Borderstan: We originally met you when you worked at go mama go! and we recently talked about the late Noi Chudnoff, the 14th Street store’s founder and owner. Can you tell us about Noi’s role in your life and your art?
Johnson: Noi was a benefactor. Noi was a second mother. Noi was a mentor. Noi was a boss. Noi was a donor. Noi was a muse. Noi was a best friend. If I stared to talk about her it would just be expanding on those things…and it would take away from the simplicity of it. A lot of the opportunities I have today are due to her influence.
Borderstan: What do you like best about living in our happy little bubble of Borderstan? Dislikes?

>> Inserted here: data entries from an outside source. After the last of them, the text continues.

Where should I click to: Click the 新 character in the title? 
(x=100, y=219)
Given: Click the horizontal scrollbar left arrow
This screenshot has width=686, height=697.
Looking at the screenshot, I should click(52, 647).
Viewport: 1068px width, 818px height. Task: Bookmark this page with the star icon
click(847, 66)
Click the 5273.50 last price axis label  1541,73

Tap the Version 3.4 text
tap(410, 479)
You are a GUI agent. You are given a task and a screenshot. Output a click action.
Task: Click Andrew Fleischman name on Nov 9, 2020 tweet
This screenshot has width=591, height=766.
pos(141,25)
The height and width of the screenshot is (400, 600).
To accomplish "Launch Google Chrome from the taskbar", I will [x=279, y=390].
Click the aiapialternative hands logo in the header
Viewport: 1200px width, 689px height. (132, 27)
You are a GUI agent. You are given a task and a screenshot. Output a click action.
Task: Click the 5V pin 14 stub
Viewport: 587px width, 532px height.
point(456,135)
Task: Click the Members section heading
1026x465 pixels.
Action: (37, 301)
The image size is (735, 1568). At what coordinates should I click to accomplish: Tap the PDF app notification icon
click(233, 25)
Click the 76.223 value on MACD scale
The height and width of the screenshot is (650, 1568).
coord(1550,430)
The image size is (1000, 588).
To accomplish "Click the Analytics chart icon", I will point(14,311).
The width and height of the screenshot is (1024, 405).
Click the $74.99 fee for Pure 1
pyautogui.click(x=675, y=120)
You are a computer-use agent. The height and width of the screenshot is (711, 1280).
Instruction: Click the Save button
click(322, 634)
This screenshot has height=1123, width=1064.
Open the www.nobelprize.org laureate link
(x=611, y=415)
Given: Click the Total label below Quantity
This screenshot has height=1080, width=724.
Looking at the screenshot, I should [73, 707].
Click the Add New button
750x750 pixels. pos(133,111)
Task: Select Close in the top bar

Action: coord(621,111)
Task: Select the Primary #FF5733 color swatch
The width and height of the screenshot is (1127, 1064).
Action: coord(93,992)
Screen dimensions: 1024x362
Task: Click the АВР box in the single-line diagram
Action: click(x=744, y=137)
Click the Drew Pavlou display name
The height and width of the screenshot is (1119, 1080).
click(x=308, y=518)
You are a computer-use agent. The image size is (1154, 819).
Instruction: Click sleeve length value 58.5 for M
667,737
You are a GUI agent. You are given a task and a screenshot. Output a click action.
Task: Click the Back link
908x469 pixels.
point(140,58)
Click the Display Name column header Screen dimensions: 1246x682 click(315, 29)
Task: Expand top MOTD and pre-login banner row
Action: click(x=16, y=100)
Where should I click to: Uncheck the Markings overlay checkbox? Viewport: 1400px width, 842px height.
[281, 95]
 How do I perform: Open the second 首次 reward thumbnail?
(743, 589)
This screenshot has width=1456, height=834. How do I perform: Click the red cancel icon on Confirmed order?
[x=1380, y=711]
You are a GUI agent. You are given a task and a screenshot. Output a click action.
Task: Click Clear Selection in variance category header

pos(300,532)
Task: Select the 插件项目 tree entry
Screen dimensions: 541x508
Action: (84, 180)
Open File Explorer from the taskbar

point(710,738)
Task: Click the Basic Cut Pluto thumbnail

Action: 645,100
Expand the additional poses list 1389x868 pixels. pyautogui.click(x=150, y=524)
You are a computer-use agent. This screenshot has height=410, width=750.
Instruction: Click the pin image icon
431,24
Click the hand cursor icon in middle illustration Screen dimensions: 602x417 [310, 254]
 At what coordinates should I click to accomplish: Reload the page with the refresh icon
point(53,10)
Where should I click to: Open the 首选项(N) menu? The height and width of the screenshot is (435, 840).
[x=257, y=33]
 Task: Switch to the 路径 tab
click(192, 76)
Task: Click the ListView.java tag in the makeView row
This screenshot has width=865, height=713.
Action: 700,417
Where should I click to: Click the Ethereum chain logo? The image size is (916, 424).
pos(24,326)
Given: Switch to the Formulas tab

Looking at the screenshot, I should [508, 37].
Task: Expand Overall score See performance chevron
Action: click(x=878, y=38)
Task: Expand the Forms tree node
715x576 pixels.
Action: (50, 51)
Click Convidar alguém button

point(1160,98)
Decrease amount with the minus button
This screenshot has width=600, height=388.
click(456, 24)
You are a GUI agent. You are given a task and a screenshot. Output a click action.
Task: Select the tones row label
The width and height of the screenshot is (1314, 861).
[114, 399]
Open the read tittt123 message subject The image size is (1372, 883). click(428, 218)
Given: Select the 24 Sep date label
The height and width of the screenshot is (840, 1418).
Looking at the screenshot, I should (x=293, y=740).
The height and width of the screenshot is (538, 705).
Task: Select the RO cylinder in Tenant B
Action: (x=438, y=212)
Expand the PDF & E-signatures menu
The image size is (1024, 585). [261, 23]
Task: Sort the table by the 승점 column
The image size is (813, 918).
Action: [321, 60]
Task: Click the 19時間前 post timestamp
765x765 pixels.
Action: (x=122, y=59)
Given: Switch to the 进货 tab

Johnson: The possibilities and options that everything offers. From choosing what you want to do at night (bars, restaurants, shopping on U Street, Columbia Heights, 14th Street), to seeing the possibilities in the beginnings of a street that is changing from gutted facades to homes. I love that it’s a place where the majority of space does not lend itself to a high-rise apartment complex, and thus, the character of each street is defined by the character of each individual who lives there. It’s a melting pot with various cultures and races coming together and learning to live with each other. It has it moments… but those moments give it an edge and make it a real place to live.
Don’t really have any dislikes other than the rent for businesses is way to high and thus I’m seeing the variety of locally owned retail and smaller arts organizations dwindling and we are getting a lot more restaurants and bars. I tend to be one of those that think variety is best and offers a much more colorful and welcoming atmosphere.
Borderstan: Favorite haunts, places to eat, things to do in the neighborhood?
Johnson: Some of my favorites are DC Noodles, RICE, Home Rule and Commissary. Though I don’t get to go as much as I would like, I love that the 9:30 Club is right there. And as they say in the South, “I’m spittin’ distance” from Nellie’s. I am a person who walks everywhere. I love it.
Borderstan: What have we missed?
Johnson: I guess I could mention that I am (well, Galactica is) teaming up with Frank Asher of OLD CITY green to do a benefit concert on June 16 at 7:30 pm for Metro Teen AIDS. We are doing the concert in the middle of the garden among the fireflies, flowers and under the stars in hopes to raise money for a very important and vital cause. Tickets are available for purchase online for $20 and at the gate for $25. Chef Patrick Vanas, Bill McKenney and Black Fox Lounge are all coming on-board to donate catering, wine, vodka and rum (imagine the taste of those freshly picked mint mojitos!). You can find more information on my website at PinkHairedOne.com.